The law held no weight in the 50 years that Roe held sway, but now it’s up to the White House and the Justice Department to decide whether to enforce it, and to what extent. An anti-abortion administration could choose to prosecute anyone who sends or receives mifepristone by mail, or they could go so far as to restrict the mailing of any of the supplies used in surgical abortions – an effective total ban on the procedure, even in states that have enacted protections.
“A few years ago, most people would not have believed the threat of the Comstock Act was at all legitimate,” said Skye Perryman, the president of Democracy Forward, which brought many challenges to anti-abortion policies during Trump’s first term. “But the threat of politicization of the Department of Justice and lack of regard for people’s rights and the law is real and we must be prepared to confront it.”

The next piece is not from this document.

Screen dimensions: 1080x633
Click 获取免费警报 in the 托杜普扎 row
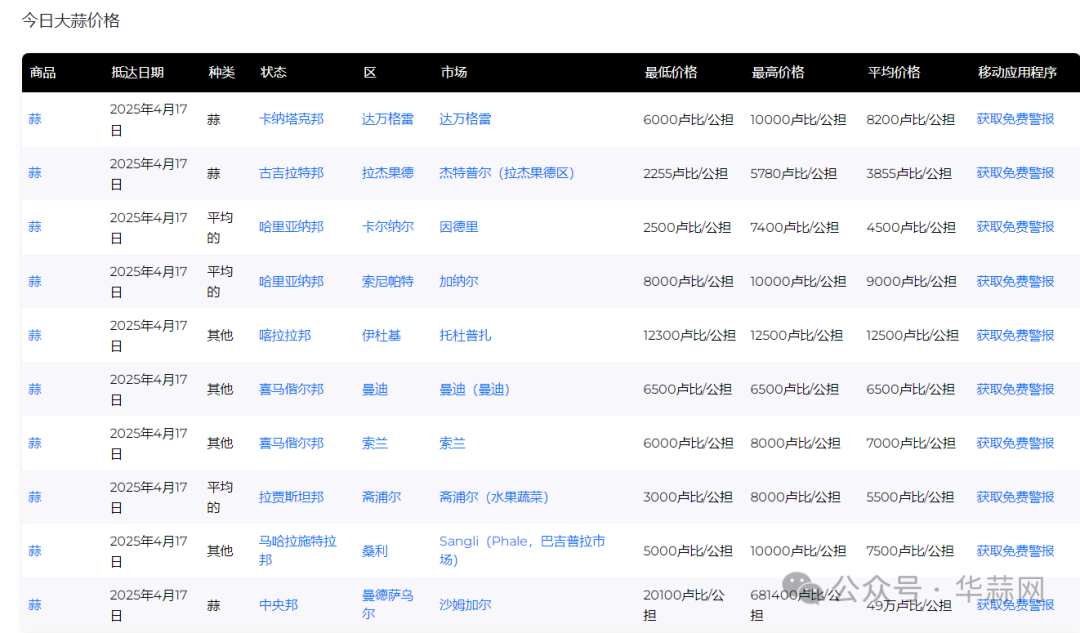pos(1015,335)
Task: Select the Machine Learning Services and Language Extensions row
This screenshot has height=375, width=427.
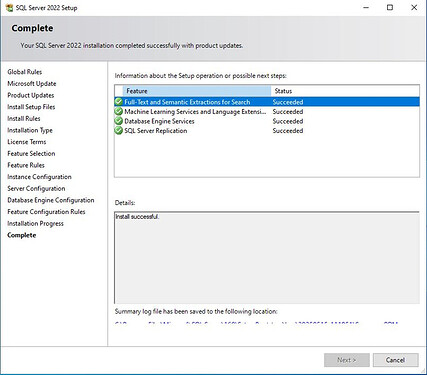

Mark Lee Dickson is the founder of the Sanctuary Cities for the Unborn initiative, which has lobbied local governments to effectively outlaw all forms of abortion through enforcing the Comstock Act. He told CNN the law represented the best path for anti-abortion activists to totally end abortion in America and he would like to see its enforcement at a federal level.
“Perhaps President Donald J. Trump will be the president that brings an end to abortion in America as we know it,” Dickson said. “He’s already made much more progress than any president in the United States on this issue so far.”
Dickson has worked closely with former Texas Solicitor General Jonathan Mitchell to draft and defend his local ordinances.
Mitchell is best known as the legal mind behind SB 8 – the restrictive abortion ban in Texas he helped enact before Roe v. Wade was even overturned.
More recently, the conservative lawyer and anti-abortion activist has taken on a new client: Trump.
Mitchell was Trump’s principal attorney in his battle to stay on the primary ballot in Colorado, defending the former president before the Supreme Court this past February. Abortion rights advocates worry he could play an outsize role shaping abortion restrictions in a potential second Trump administration.
When pressed in April on whether a future Trump administration would seek to regulate mifepristone, Trump told Time magazine he had “pretty strong views” on the issue and would be making an announcement “probably over the next week.” That announcement hasn’t come as yet.
People familiar with the matter say that there was never any intention of releasing a statement and that Trump was simply going back to his oft-used way of avoiding a question.
But if Trump’s position on a national abortion ban is any indication, it’s unlikely he will come down firmly on the side of anti-abortion advocates during the presidential campaign. As he said in his video announcement in April, one thing matters above all else.
“We must win,” Trump said. “We have to win.”